- [Listed records]:
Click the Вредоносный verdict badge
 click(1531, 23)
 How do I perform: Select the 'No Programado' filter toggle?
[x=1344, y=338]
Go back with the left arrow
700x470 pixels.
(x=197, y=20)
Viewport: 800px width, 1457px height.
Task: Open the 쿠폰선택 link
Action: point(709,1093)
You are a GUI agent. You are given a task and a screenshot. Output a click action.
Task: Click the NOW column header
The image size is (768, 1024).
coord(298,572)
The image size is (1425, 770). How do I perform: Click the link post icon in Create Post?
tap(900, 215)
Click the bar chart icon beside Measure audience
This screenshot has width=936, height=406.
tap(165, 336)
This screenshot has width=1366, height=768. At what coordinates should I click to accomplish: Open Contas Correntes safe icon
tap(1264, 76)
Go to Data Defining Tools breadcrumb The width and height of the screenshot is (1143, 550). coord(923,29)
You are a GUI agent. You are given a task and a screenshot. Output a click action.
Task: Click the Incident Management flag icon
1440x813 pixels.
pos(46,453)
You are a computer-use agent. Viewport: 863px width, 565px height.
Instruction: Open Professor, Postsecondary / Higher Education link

- [Your assignment]:
Lines before the one containing "1440x813 pixels." are not wanted; please set down that line and every line after it through the end of the material, exactly.

- [Your solution]:
1440x813 pixels.
pos(46,453)
You are a computer-use agent. Viewport: 863px width, 565px height.
Instruction: Open Professor, Postsecondary / Higher Education link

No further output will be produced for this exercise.